Vu la procédure suivante :

Procédure contentieuse antérieure :

M. E... G... et Mme H... D..., épouse G..., ont demandé au tribunal administratif de la Polynésie française de constater que la Polynésie française empiète sur leur propriété sur une superficie de 319,25 m², de condamner la Polynésie française à leur verser la somme de 16 069 130 F CFP à titre d'indemnisation pour emprise irrégulière jusqu'au 31 décembre 2020, ainsi que la somme de 321 393 F CFP par an à compter du 1er janvier 2021 jusqu'à la cessation de l'emprise, et d'enjoindre à la Polynésie française de cesser toute emprise irrégulière.

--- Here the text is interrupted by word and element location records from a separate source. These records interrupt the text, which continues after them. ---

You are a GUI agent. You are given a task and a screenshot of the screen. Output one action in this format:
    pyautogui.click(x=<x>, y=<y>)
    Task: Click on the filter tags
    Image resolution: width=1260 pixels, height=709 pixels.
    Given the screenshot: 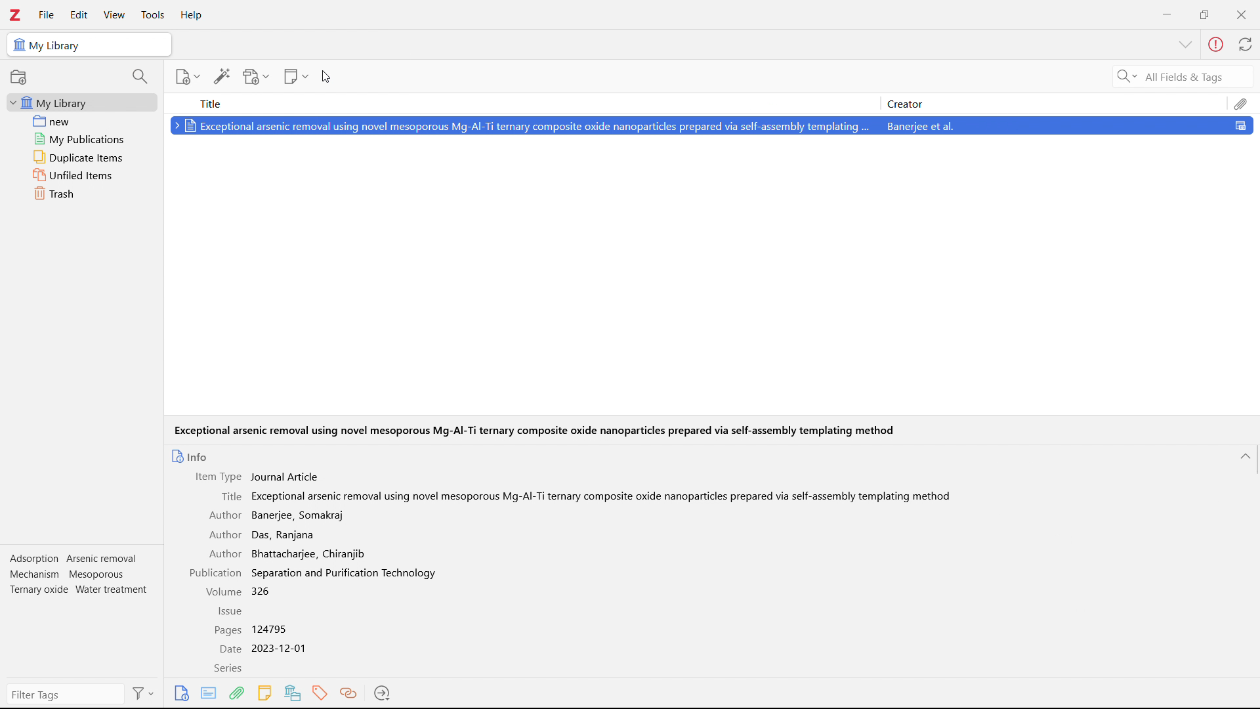 What is the action you would take?
    pyautogui.click(x=65, y=694)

Par un jugement n° 2100094 du 25 janvier 2022, le tribunal administratif de la Polynésie française a constaté que la Polynésie française a commis une emprise irrégulière constituée par une portion de route lui appartenant sise sur la propriété de M. et Mme G... située à Faa'a, sur une superficie de 315,25 m², l'a condamnée à verser à M. et Mme G... une indemnité de 226 980 F CFP au titre de l'emprise irrégulière, a mis à sa charge le versement à M. et Mme G... d'une somme de 150 000 F CFP au titre de l'article L. 761-1 du code de justice administrative, et a rejeté le surplus des conclusions de la demande.

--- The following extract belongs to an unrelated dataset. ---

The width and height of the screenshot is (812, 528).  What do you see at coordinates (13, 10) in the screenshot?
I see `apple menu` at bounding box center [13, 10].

Procédure devant la cour :

Par une requête et des mémoires enregistrés les 19 mars 2022, 5 octobre 2022 et 25 octobre 2023. M. et Mme G..., représentés par Me Eftimie-Spitz, demandent à la cour, dans le dernier état de leurs écritures :

1°) d'annuler les articles 2 et 4 du jugement n° 2100094 du 25 janvier 2022 du tribunal administratif de la Polynésie française ;

2°) de condamner la Polynésie française à leur payer la somme de 5 441 520 F CFP à titre d'indemnisation pour emprise irrégulière due du 1er janvier 2016 au 31 décembre 2022, ainsi que la somme de 1 074 000 F CFP par an à compter du 1er janvier 2023 jusqu'à la cessation de l'emprise, avec les intérêts au taux légal à compter du 1er janvier 1972 et la capitalisation des intérêts échus ;

3°) de mettre à la charge de la Polynésie française la somme de 2 000 euros au titre de l'article L. 761-1 du code de justice administrative.

Ils soutiennent que :

- la superficie de l'emprise de la route, propriété de la Polynésie française, sur leur propriété, est de 319,25 m² ;

- la valeur vénale de la superficie de l'emprise est de 6 427 852 F CFP et l'indemnité de jouissance peut être évaluée à 5 % de cette valeur, soit 321 393 F CFP par an depuis l'année 1971.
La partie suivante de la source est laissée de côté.